Réagissant aux déclarations du président Félix Tshisekedi sur un éventuel troisième mandat et la révision de la Constitution, l’opposant Jean-Marc Kabund a dénoncé une gouvernance « déconnectée » des réalités du peuple congolais.Le leader de l’Alliance pour le Changement affirme que la RDC traverse une crise politique et démocratique préoccupante.
Par Pierre Kabakila
Le président du parti Alliance pour le Changement (A.Ch), Jean-Marc Kabund, a vivement réagi aux récentes déclarations du chef de l’État Félix Tshisekedi portant notamment sur une éventuelle révision constitutionnelle et la question d’un troisième mandat présidentiel.
Lors d’un point de presse accordé mercredi à Kinshasa, Félix Tshisekedi avait affirmé qu’il pourrait briguer un troisième mandat « si le peuple le veut », une déclaration qui continue de susciter de nombreuses réactions au sein de la classe politique congolaise. Jean-Marc Kabund a estimé que les propos du président de la République illustrent « une forme d’insouciance » face aux difficultés auxquelles sont confrontés les Congolais. L’ancien premier vice-président de l’Assemblée nationale accuse le pouvoir de minimiser la gravité de la situation politique, sécuritaire et sociale du pays.
« Hier restera une journée sombre pour notre pays. Notre nation s’enfonce davantage dans l’incertitude, notre démocratie est en péril, et l’espoir d’un avenir meilleur s’amenuise de jour en jour », a-t-il écrit sur son compte X.
Le leader de l’A.Ch considère que les débats autour d’un éventuel changement de la Constitution risquent d’accentuer les tensions politiques dans un contexte déjà marqué par l’insécurité persistante dans l’Est de la RDC et les difficultés socio-économiques auxquelles fait face la population.

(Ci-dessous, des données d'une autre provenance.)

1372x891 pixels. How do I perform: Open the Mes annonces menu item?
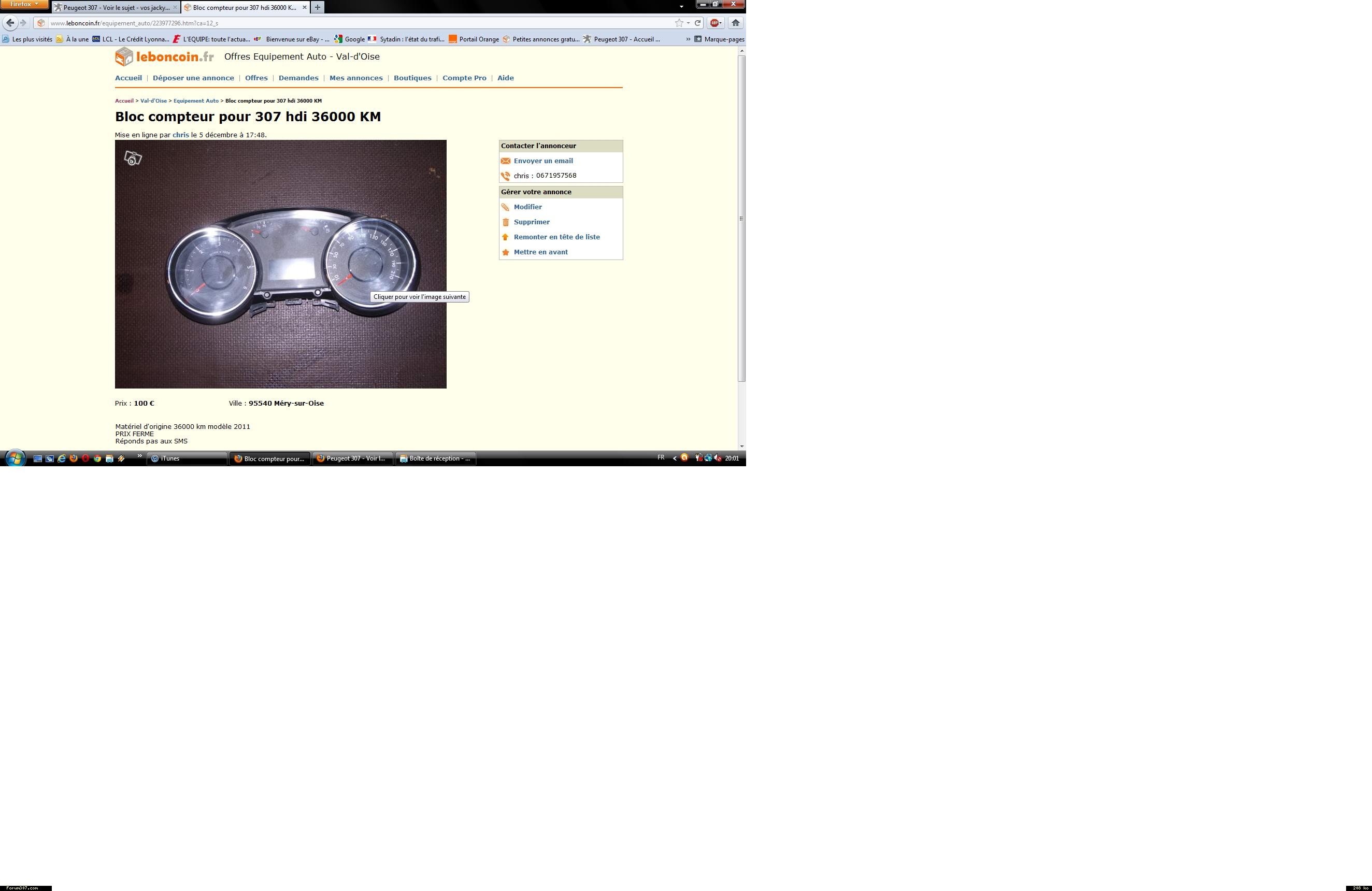355,78
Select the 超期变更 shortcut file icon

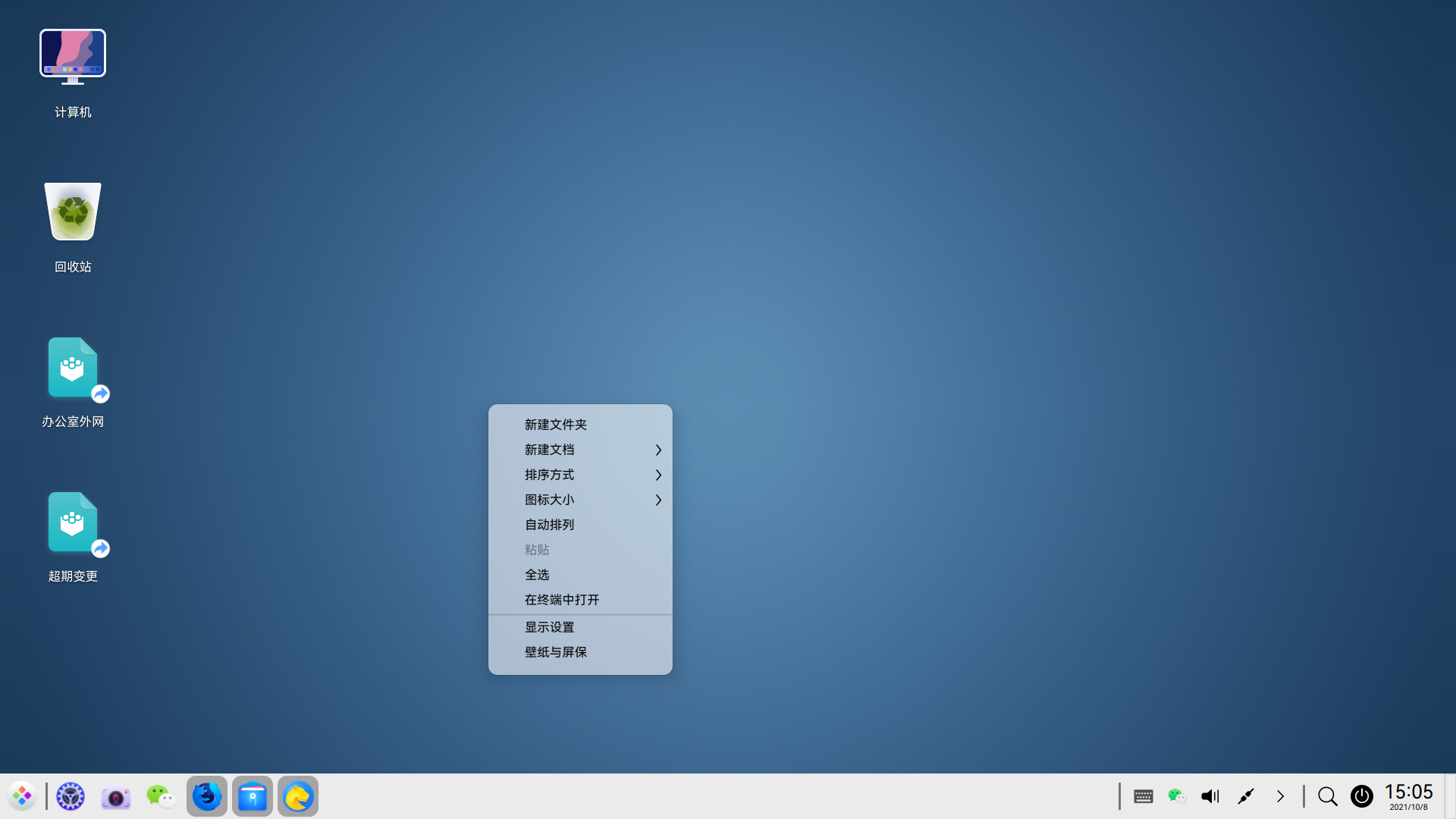tap(73, 523)
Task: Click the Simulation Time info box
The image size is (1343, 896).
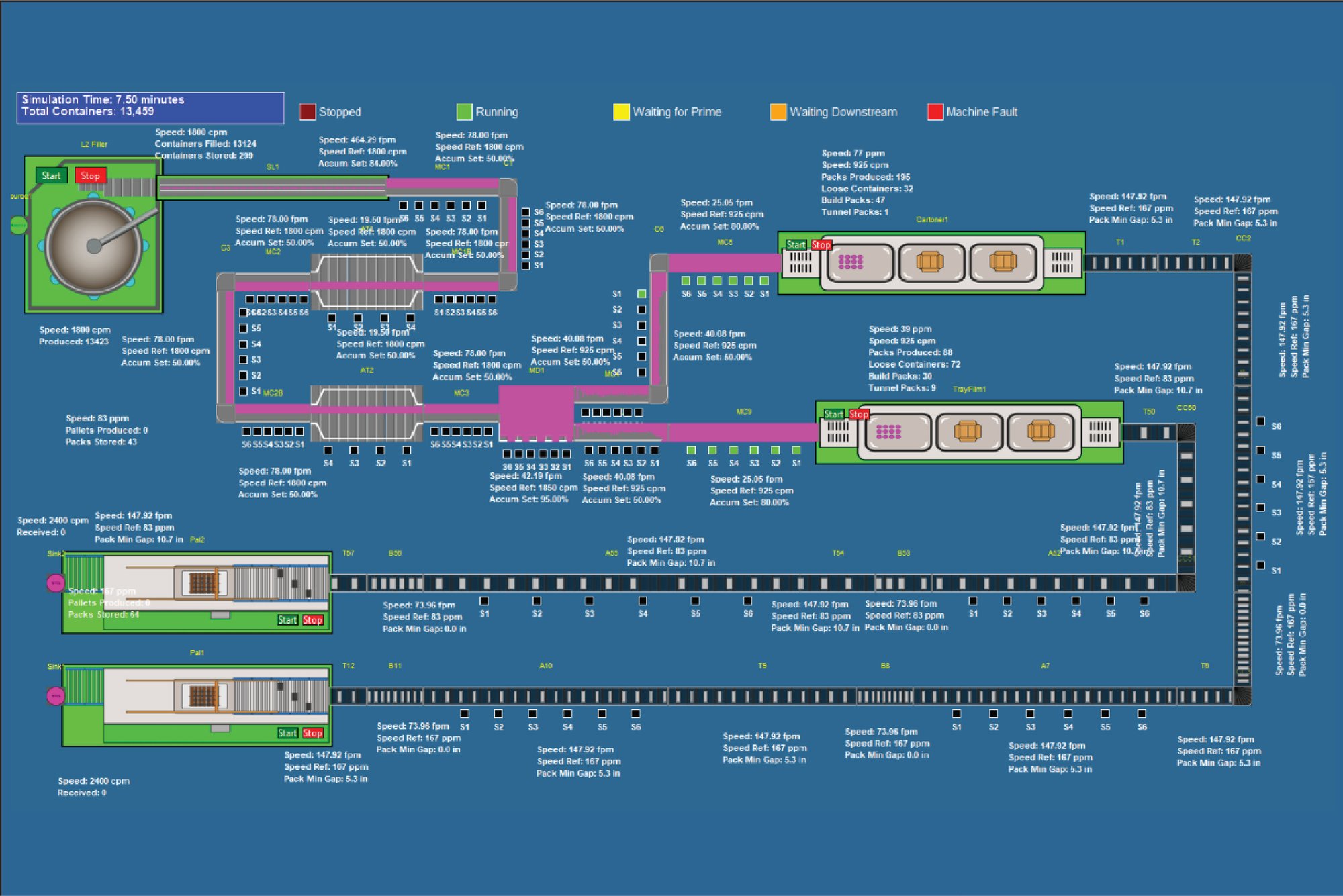Action: pyautogui.click(x=150, y=107)
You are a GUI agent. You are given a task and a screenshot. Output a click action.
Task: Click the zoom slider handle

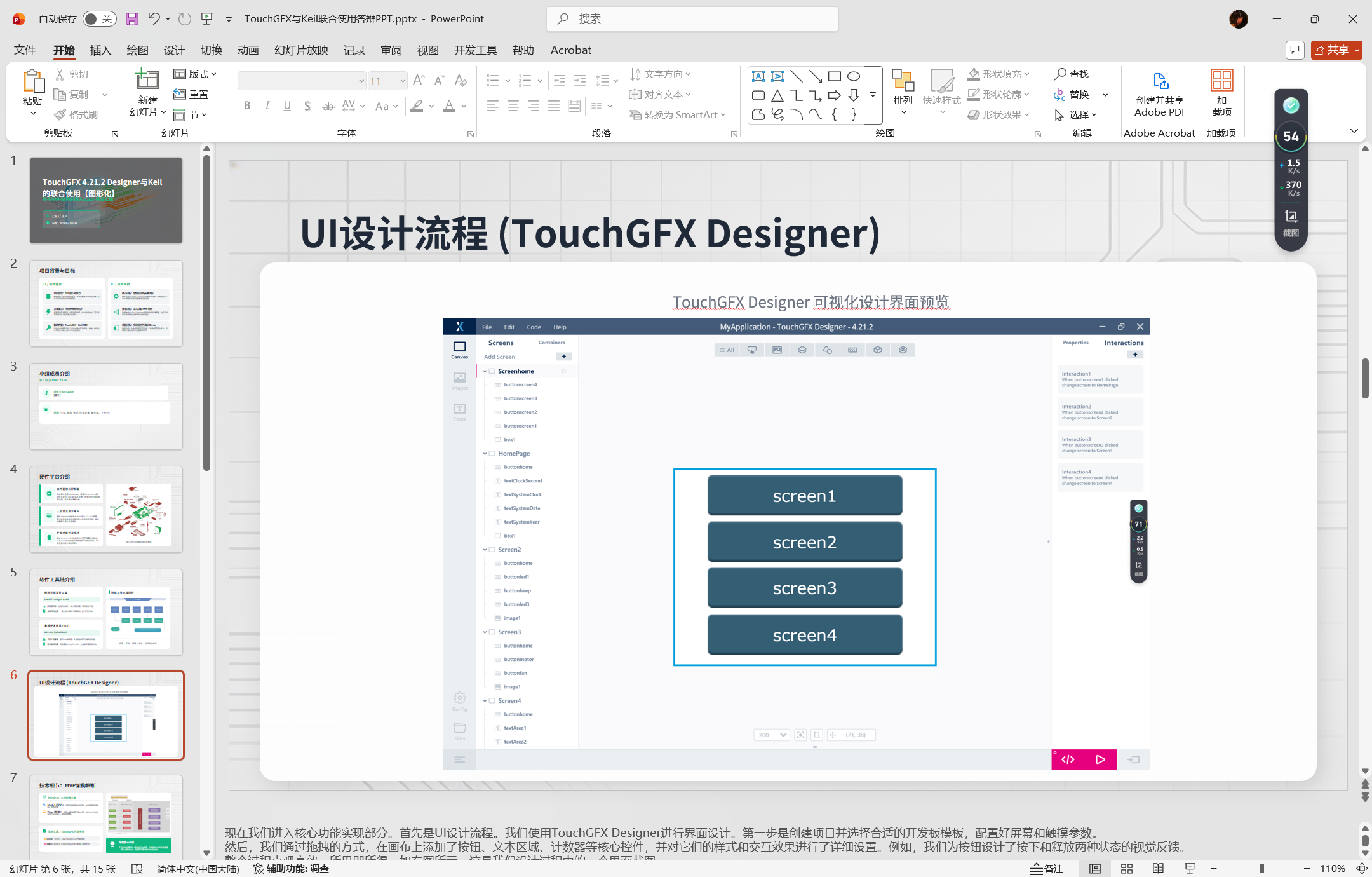point(1261,869)
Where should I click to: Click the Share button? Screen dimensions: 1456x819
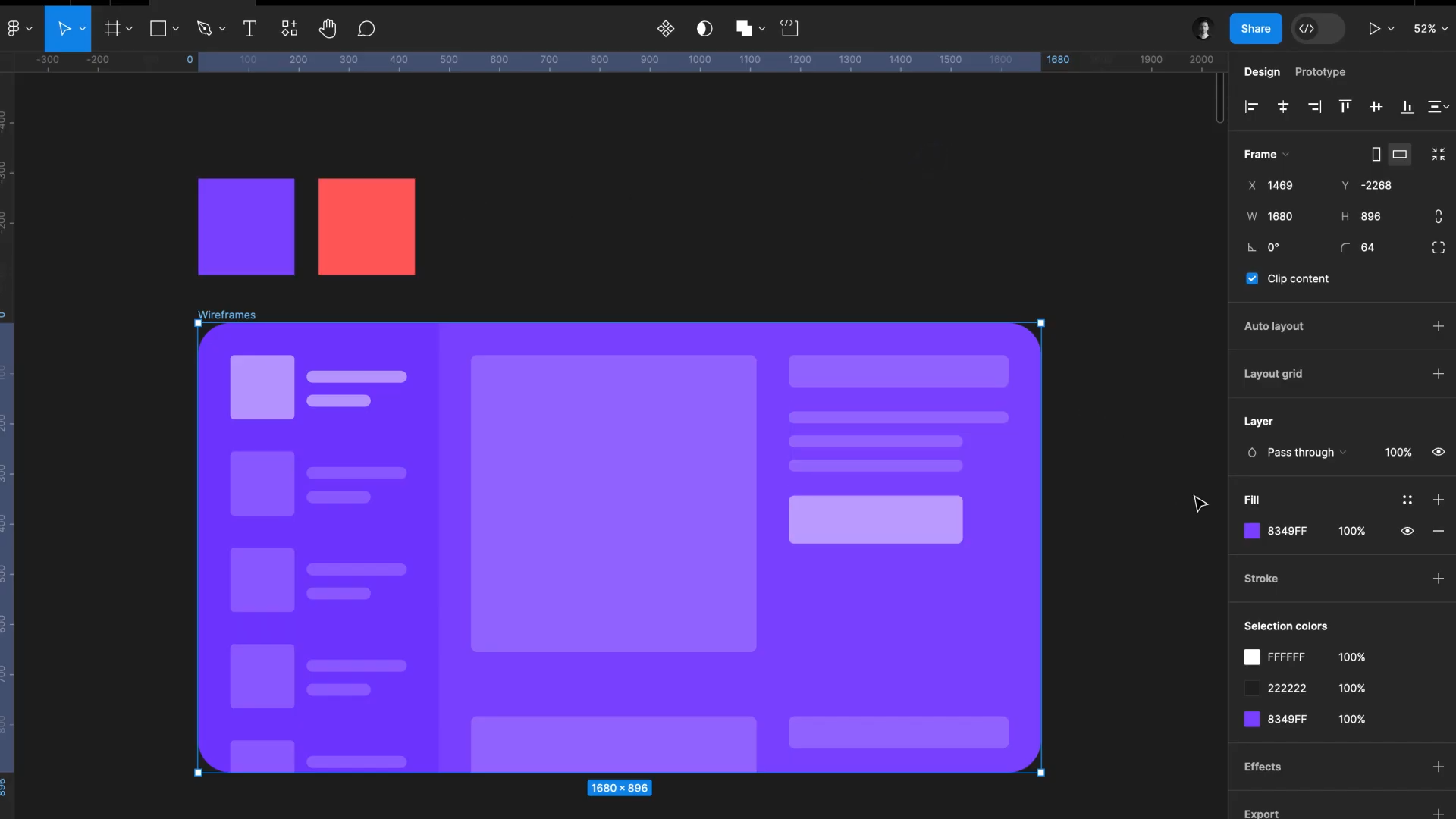(1255, 29)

Appelant à une mobilisation citoyenne, Jean-Marc Kabund a exhorté les Congolais à « se lever pour sauver le pays », dénonçant ce qu’il qualifie de dérives du régime en place.Cette sortie médiatique intervient alors que plusieurs figures de l’opposition multiplient les critiques contre la gouvernance de Félix Tshisekedi, sur fond de débats autour de l’avenir institutionnel et démocratique de la République démocratique du Congo.